A reliable indicator of health insurance markets’ stability is insurer participation, including the number of insurers that elect to sell individual plans and whether they participate over subsequent years. This analysis looks at insurer participation in the state-based Affordable Care Act (ACA) marketplaces from 2014 to 2018 — shedding light on how state marketplaces have maintained competition despite uncertainty about the law’s future.
In the months leading up to the 2018 open enrollment period, there was widespread concern that the administration’s lack of commitment to implementing the ACA, including ending federal funding for cost-sharing subsidies, would lead many insurers to exit the marketplaces. Some insurers, including large publicly traded companies like Aetna and Humana, did announce in early spring 2017 that they would leave some states or markets. However, every county ultimately retained at least one insurer, and nearly half of marketplace enrollees can choose among three or more insurers in 2018. Overall, insurer participation in the state-based marketplaces was more stable than in the federally facilitated marketplace.
Insurers’ differing approaches offer insight into how they might react to continued regulatory changes—including the repeal of the individual mandate and loosening of requirements for short-term policies and association health plans—likely to affect markets in 2019.

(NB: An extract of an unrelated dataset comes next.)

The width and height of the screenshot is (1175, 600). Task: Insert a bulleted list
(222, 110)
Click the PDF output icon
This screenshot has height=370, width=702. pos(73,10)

State-Based Marketplace Participation Remains More Stable Than the Federal Marketplace
While most of the states using the federally run marketplace lost between one to four insurers from 2017 to 2018, more than half of the state-based marketplaces (nine of 17) held steady with the same number of insurers.1
Officials from many of the state-based marketplaces reported that they worked closely with insurers to secure participation.2 When an insurer indicated it was contemplating scaling back participation, state marketplaces responded by promoting enrollment. For example, these states invested in marketing, bolstered relationships with agents and brokers, and engaged stakeholders in discussions when deciding the length of open enrollment.
Insurers’ Marketplace Participation Reflects Different Business Strategies
While the average number of insurers participating by state has gradually declined, insurers’ perspectives on participation have varied. Many insurers that exited for 2018 cited federal uncertainty as a driving factor, while others left states where they were unable to make their businesses work. For instance, in Maryland, Massachusetts, and New York, insurers left after capturing only 1 to 5 percent of overall enrollment, and the nonprofit Boston-based insurer Minuteman Health exited when it was unable to raise sufficient funding to convert to a for-profit.
Still, many insurers now participating in the marketplaces remain optimistic that their investments will pay off and stepped up to promote enrollment following federal cuts to marketing and outreach. Centene, which expanded into three new states for 2018, reported that it ramped up advertising, while Florida Blue hired 700 temporary employees to take part in 1,000 enrollment events. Even Anthem, which scaled back participation this year, expects its remaining ACA membership to be slightly profitable and believes the business is “viable.”
Some Insurers Are Exploring Alternatives to Capture Marketplace Enrollment
Some insurers that exited early on are now looking for ways to capture healthy marketplace enrollment, through association health plans and short-term limited duration policies. The Trump administration yesterday released proposed rules lifting restrictions on association health plans and recently proposed rolling back duration limits on short-term policies. UnitedHealthcare, for instance, reported that it has 300,000 members in association plans and is eager to see short-term limited duration policies extended to a full year. Aetna, which completely exited the marketplaces this year, expressed the same interest.
State regulators have few regulations on short-term policies and have raised concerns that such strategies threaten to carve up the individual market and adversely impact the risk pool by drawing healthy individuals out with the promise of cheaper premiums. While these alternatives may benefit some consumers, short-term and association plans do not cover essential services or comply with many traditional insurance rules and tend to create further instability, as those with greater health care needs are left behind.
While insurers have called for clarity from the federal government about the direction of the health insurance marketplaces, their participation in 2018 largely reflects diverging business strategies in response to a changing policy environment. Some insurers continue to view the marketplaces as a viable business and are working to attract new membership, while others are recovering from early losses and attempting to capture healthy enrollment through non-marketplace alternatives.
While some consumers may find these alternatives to be a helpful bridge between coverage options, segmenting the insured pool can lead to higher premiums and fewer plans for those buying regulated coverage, particularly without an individual mandate. Such segmentation cuts against what most states are working to achieve and could lead to further declines in insurer participation. States may opt to head off this segmentation through regulation, since even modest federal efforts to stabilize the markets have stalled.